Set down every line of the data below word for word, leaving out the pictures.

==== INPUT FOR THIS TASK ====

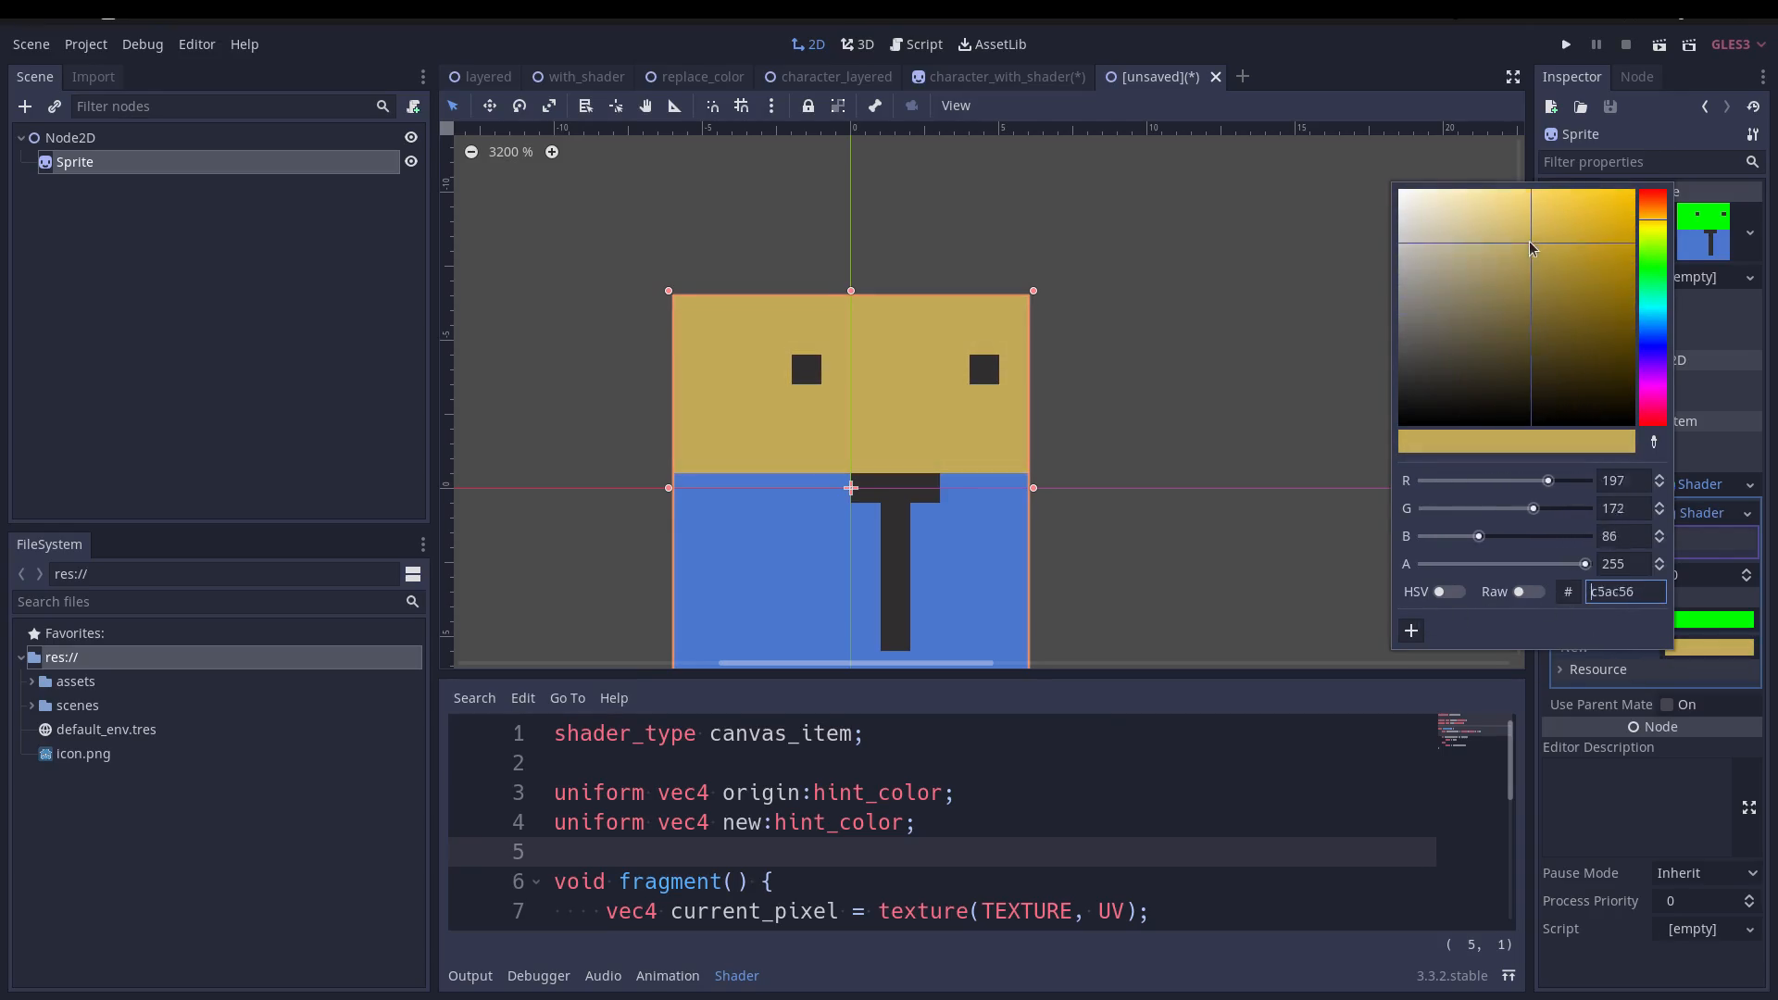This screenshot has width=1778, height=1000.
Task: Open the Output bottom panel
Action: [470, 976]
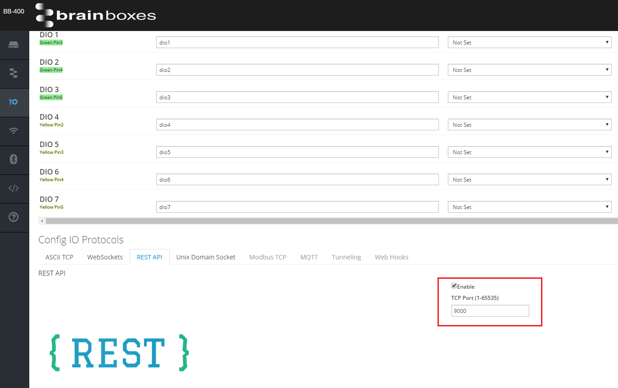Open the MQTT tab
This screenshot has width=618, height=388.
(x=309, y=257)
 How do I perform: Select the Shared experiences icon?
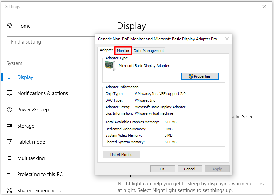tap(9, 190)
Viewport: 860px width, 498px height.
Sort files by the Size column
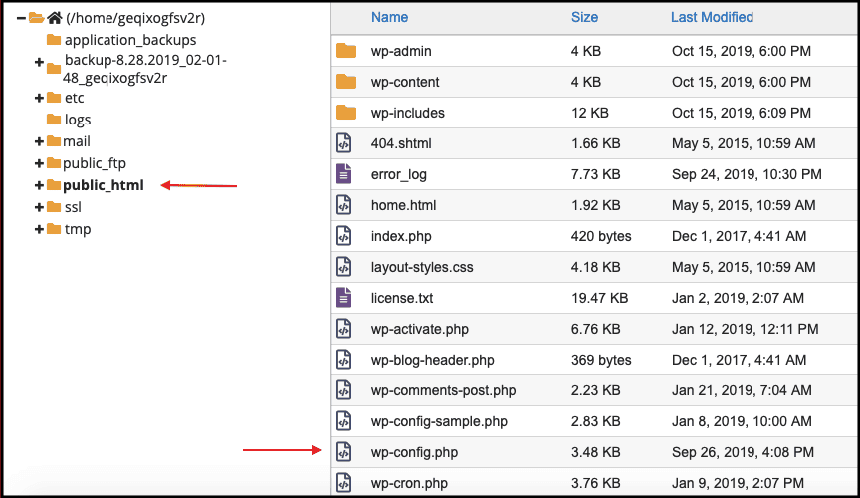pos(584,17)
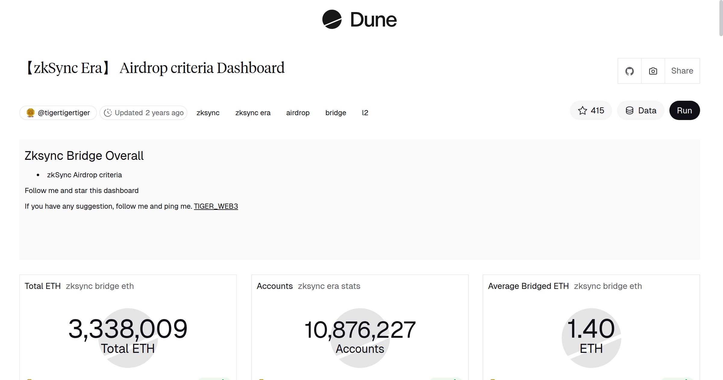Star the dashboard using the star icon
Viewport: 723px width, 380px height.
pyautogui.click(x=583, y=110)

====

RESULT:
This screenshot has width=1778, height=1000.
Task: Open the Output bottom panel
Action: [470, 976]
Open the MQTT tab
This screenshot has width=618, height=388.
(x=309, y=257)
 How do I perform: Select the Shared experiences icon?
tap(9, 190)
Viewport: 860px width, 498px height.
Sort files by the Size column
pos(584,17)
Star the dashboard using the star icon
Viewport: 723px width, 380px height.
pyautogui.click(x=583, y=110)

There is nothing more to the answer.